Если он и не понял бабушкиных намеков, он никогда ни у кого не спросил — что означали ее слова. Поэтому все с легким сердцем решили, что он вообще ничего не слышал. Слова эти ничего для него не означали, во всяком случае ничего доступного его детскому пониманию. Но тем не менее эта фраза врезалась ему в память, и с каждым годом она все больше высветлялась, так что однажды и не осталось ни одного темного уголка. Именно в этот день — без объяснений и без денег — он покинул родительский дом. Ему только что исполнилось восемнадцать.
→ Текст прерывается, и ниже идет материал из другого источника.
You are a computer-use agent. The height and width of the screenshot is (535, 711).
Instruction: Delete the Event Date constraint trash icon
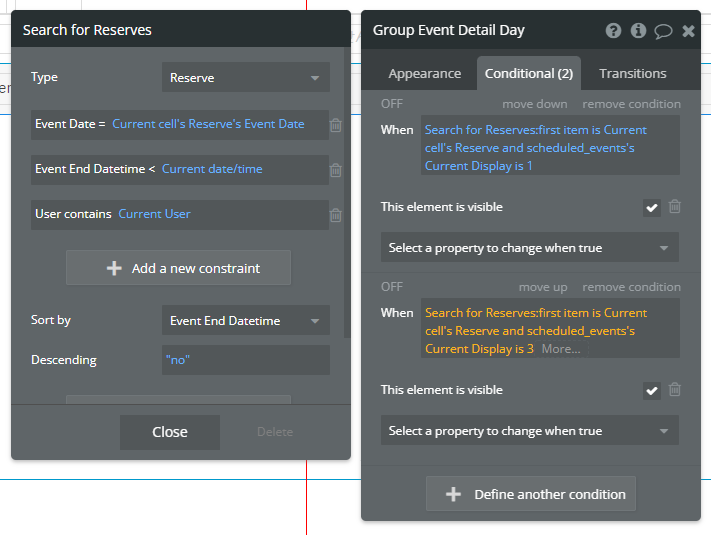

Ну а взрослые? Для них эта злосчастная фраза не открыла ничего нового; просто на какой-то миг направила луч прожектора на всем известные факты. А жизнь с тех пор стала окончательно непереносимой, как для тех заключенных, которых день и ночь держат под ослепительно яркой лампой.
Пока царило молчание, как-то еще можно было мириться с этими фактами. Или делать вид, что ты ничего не знаешь, или что ты все забыл. Истину пробудили к жизни произнесенные вслух слова. Истину унизительную, как в отношении себя, так и в отношении других. Ложь еще как-то помогала найти форму совместного существования, но истина, выраженная в слове, сделала его невозможным.
Через несколько месяцев после разыгравшейся сцены Эдвиг потребовала развода. Получить вновь свободу, воспитывать детей, не зная материальных забот — ведь особняк в Нейи останется, надо полагать, ей, — что может быть завиднее такой участи. Но Шарль рассудил иначе. Он наотрез отказался от сенсационного развода до совершеннолетия Доротеи. А ведь Доротея еще только-только появилась на свет! Шарль — этот предусмотрительный отец — утверждал, что для девушки развод родителей — прямое бедствие. Он еще верил в то, что на таких детей неодобрительно смотрит свет. А вот о том, какой моральный ущерб наносят тем же самым детям семейные раздоры, он и не подумал.
Он потребовал только одного, чтобы после громового удара, вызванного его же матушкой, весь уклад жизни в их доме переменился. Отныне любое общение с Эдвиг, даже словесное, стало ему непереносимым. Вот тогда-то между ними и залегло молчание.
«Скажи маме… Спросите мадам… Хочешь видеть Эдвиг?» Только такие фразы и можно было от него услышать. Однако к обеду сходилась вся семья. Долгое время Ален и Доротея считали, что так оно и полагается в хороших домах; в их детских головенках смешались понятия аристократизма и богатства. Но когда дети стали кое в чем разбираться, их охотно просветила прислуга.
Когда супруги Демезон принимали у себя или отправлялись на званый вечер, им требовалась известная изворотливость, чтобы продержаться на теперешнем уровне отношений, но с годами они понаторели и в этом искусстве.
Заказывая себе меха, кольца или платья, во время бесконечных вечеров в Опере, где Эдвиг считала нужным появляться, она любила поговорить о потерянном времени: еще столько лет отделяют ее от того блаженного дня, когда она наконец обретет свободу.
Вполне можно понять, какой удар был нанесен Шарлю вспышкой, от которой не смогла удержаться его матушка. Бывало, в иные вечера ему удавалось убедить себя, что он был по-настоящему влюблен в Эдвиг и женился на ней, «хотя она и была беременна», забывая, что именно «потому, что она была беременна», она согласилась на их брак, в ее глазах не слишком-то блестящий. Муж, по ее мнению, не принадлежал даже к числу тех, что числят себя интеллектуалами.
Шарль не желал признавать, что единственной их связью с Эдвиг была ненависть, и безропотно выносил дерзости и презрение жены вплоть до того дня, когда все разлетелось после легкого толчка. Его податливая до этого события воля тут уж взяла верх. Позже, когда Ален исчез, он был буквально сражен, а главное опечален тем, чего никак не мог взять в толк — такой легкий, такой одаренный ребенок… Бабушка и здесь нашла случай вставить словечко: «Кровь, она всегда скажется! Успокойся, в конце концов ведь это не твой сын».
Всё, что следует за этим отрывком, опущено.